31.1.11

Elegi


Saat ini...
Aku merindukan diriku yang dulu.
Dimana aku bisa dengan bebasnya bermimpi menembus cakrawala tanpa menghiraukan hambatan-hambatan yang kan menghadangku.
Saat aku memakai seragam putih-blue black dengan segala perilaku kebocahannya. Dengan mata yang berbinar penuh rasa ingin tahu akan segala hal. Aku yang selalu berpikir dengan penuh rasionalitas setiap waktu.
Beranjak memakai seragam putih-abu, kutemukan secercah cahaya disana. Cahaya yang sedikit demi sedikit memudarkan rasio dan ego yang kupegang teguh sebagai landasan atas setiap apa yang kukerjakan.
Cahaya itu...
Membuatku mengenal orang-orang yang luar biasa, orang-orang yang mengingatkanku akan surga. Aku semakin optimis, dan kali itu aku mulai merenda kembali mimpi-mimpiku pada jalan yang sebelumnya belum pernah ku tapakkan kakiku diatasnya.
Namun kini...
Kekosongan kerapkali menyapaku. Membuatku gusar atas diriku yang semakin hari semakin tak konsisten. Sehingga rasanya hidup pun semakin tak jelas saja, tak terorganisir.
Rangkaian mimpi itu pun crash untuk sesaat.

——————————

DAFTAR TUGAS:
[A] Jawablah pertanyaan-pertanyaan tentang teks "Elegi" ini.
(i) Seragam apa yang dipakai penutur sebelum beranjak memakai seragam putih-abu?
(ii) Orang-orang seperti apa yang dikenal penutur berkat cahaya itu?
(iii) Apa yang kini kerap kali menyapa penutur?
[B] Kutiplah bagian teks "Elegi" yang dimulai pada kata-kata yang memuat "Saat aku memakai" dan berakhir setelah "saja, tak terorganisir.".
Baris-baris data di bawah ini berasal dari sumber yang berbeda.

——————————

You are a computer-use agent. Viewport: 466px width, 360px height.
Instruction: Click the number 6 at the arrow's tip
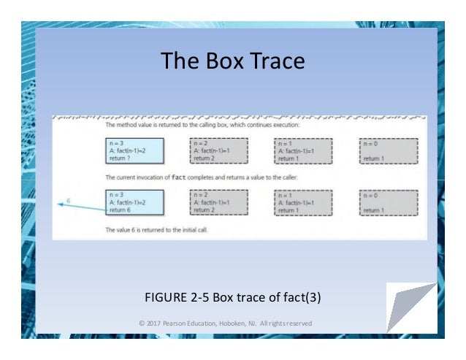tap(68, 199)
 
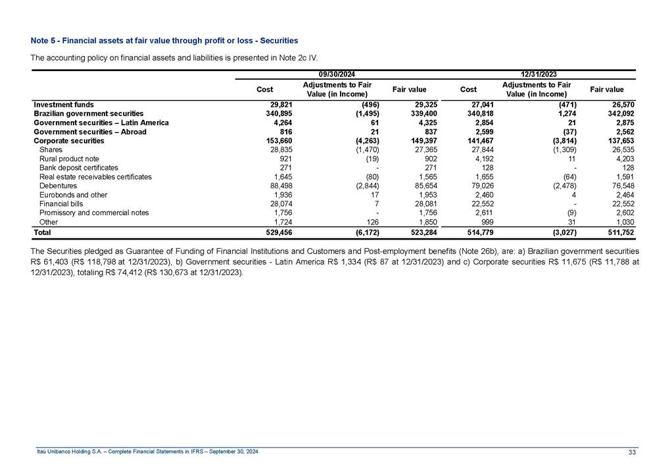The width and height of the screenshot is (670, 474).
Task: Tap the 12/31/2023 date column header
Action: point(538,74)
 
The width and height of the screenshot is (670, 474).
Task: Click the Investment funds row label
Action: point(63,105)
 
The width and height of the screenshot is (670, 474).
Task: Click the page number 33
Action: point(633,452)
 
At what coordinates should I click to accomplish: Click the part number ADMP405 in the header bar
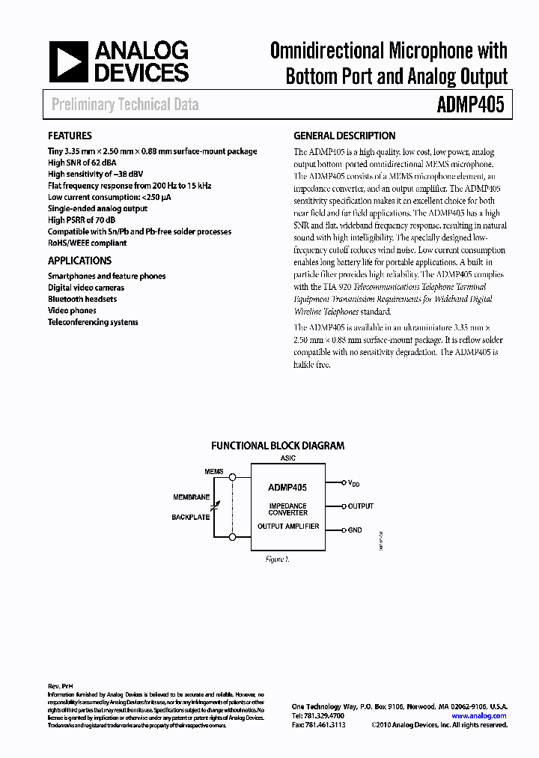pos(470,104)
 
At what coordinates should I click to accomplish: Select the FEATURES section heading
pos(70,136)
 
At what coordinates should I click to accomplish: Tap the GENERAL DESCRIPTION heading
pos(344,136)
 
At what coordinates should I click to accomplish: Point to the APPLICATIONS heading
pos(79,261)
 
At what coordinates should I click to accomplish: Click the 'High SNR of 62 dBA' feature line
pos(82,163)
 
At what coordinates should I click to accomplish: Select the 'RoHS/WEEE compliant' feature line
pos(87,243)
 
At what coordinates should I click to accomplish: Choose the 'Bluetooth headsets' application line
pos(82,299)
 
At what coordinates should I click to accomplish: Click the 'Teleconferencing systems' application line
pos(93,322)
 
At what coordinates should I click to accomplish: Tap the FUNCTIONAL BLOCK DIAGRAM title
pos(278,445)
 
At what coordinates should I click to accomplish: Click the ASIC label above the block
pos(287,458)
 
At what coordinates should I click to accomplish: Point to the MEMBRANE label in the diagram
pos(192,497)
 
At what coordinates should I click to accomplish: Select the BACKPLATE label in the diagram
pos(191,517)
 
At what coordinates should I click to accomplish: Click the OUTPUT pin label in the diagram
pos(361,506)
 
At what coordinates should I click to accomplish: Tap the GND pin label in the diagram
pos(355,530)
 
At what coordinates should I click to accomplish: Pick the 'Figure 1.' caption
pos(277,559)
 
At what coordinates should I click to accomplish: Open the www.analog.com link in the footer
pos(479,715)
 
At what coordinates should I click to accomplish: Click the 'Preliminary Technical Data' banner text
pos(125,104)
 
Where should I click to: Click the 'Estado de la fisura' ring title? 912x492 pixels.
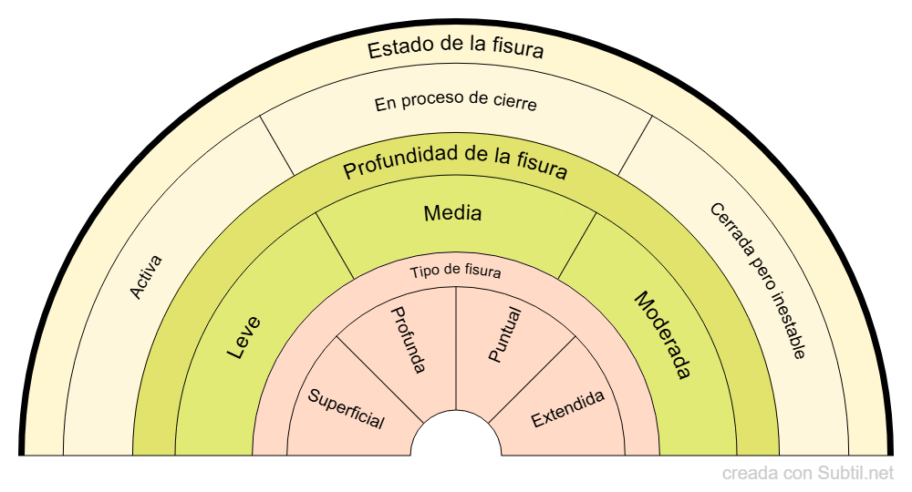(x=456, y=48)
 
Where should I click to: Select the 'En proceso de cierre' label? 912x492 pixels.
(x=456, y=103)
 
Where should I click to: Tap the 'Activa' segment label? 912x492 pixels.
(x=146, y=277)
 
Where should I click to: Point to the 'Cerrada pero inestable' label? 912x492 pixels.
(x=758, y=281)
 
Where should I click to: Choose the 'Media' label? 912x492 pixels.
(x=453, y=214)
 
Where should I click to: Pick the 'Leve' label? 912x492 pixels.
(x=244, y=336)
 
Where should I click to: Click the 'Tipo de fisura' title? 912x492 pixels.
(x=455, y=272)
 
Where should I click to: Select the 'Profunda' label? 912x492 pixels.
(x=408, y=339)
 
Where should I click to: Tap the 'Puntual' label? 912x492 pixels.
(x=504, y=336)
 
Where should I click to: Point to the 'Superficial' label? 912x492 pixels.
(x=346, y=409)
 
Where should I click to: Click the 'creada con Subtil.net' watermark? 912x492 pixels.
(x=808, y=474)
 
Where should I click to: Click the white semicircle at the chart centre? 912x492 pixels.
(x=456, y=437)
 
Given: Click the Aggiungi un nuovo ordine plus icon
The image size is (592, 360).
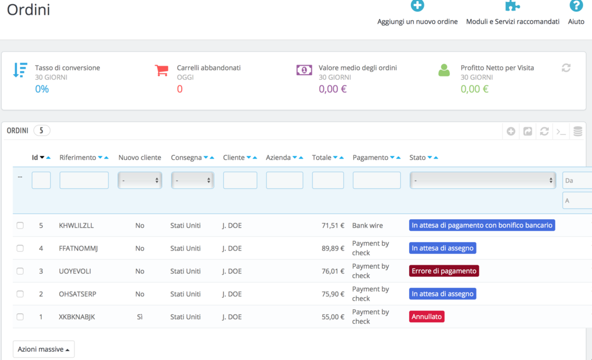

——————————

KUMPULAN JAWABAN:
[A]
(i) Seragam putih-blue black.
(ii) Orang-orang yang luar biasa, yaitu orang-orang yang mengingatkan penutur akan surga.
(iii) Kekosongan.

[B]
Saat aku memakai seragam putih-blue black dengan segala perilaku kebocahannya. Dengan mata yang berbinar penuh rasa ingin tahu akan segala hal. Aku yang selalu berpikir dengan penuh rasionalitas setiap waktu.
Beranjak memakai seragam putih-abu, kutemukan secercah cahaya disana. Cahaya yang sedikit demi sedikit memudarkan rasio dan ego yang kupegang teguh sebagai landasan atas setiap apa yang kukerjakan.
Cahaya itu...
Membuatku mengenal orang-orang yang luar biasa, orang-orang yang mengingatkanku akan surga. Aku semakin optimis, dan kali itu aku mulai merenda kembali mimpi-mimpiku pada jalan yang sebelumnya belum pernah ku tapakkan kakiku diatasnya.
Namun kini...
Kekosongan kerapkali menyapaku. Membuatku gusar atas diriku yang semakin hari semakin tak konsisten. Sehingga rasanya hidup pun semakin tak jelas saja, tak terorganisir.